Oil
Oil
Back in January 2016, I visited a friend stationed in Hawaii. This was due more to luck of timing rather than actual planning. The Force Awakens had loosened its grip on the universe, and I had no side jobs lined up, so I was able to take the time off work on a whim. This of course had the side effect of having no itinerary other than "see Oahu".
My friend serves in the Navy, and a side perk of Navy dress uniform is free addmitance to the U.S.S. Missouri, so that moved Pearl Harbor to the top position in my non-existant plan. But the first stop that day was the Arizona.
As you get close to the U.S.S. Arizona memorial, the air reeks of oil. It gets up in your nose and overwhielms any other smell. No salt-tinged sea breeze, just oil.

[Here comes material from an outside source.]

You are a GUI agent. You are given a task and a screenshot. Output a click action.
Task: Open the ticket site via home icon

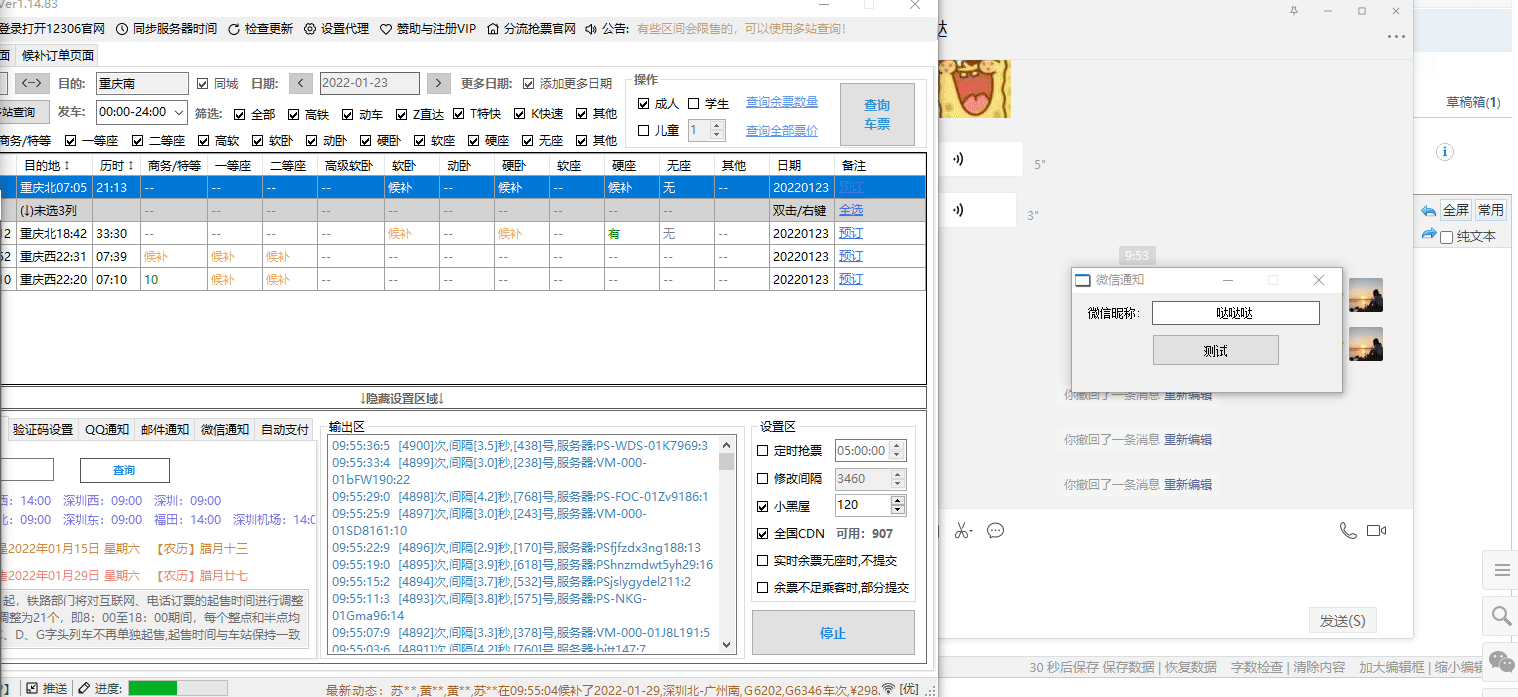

To call the Arizona a memorial is almost a disservice. It is a tomb. You wander in a dazed silence knowing that the bodies of one thousand seven hundred and seventy-seven men—killed in an instant as an explosion ripped through the hull—lay buried beneath the waves. But the smell of oil lingers, more permanant than the stench of death itself.
My friend took my picture, so I'd have something to show and share. I didn't really want him to. This isn't a memory or a place you visit and plaster all over Facebook. I've never shared the photo. I don't need it to remember. I have the smell.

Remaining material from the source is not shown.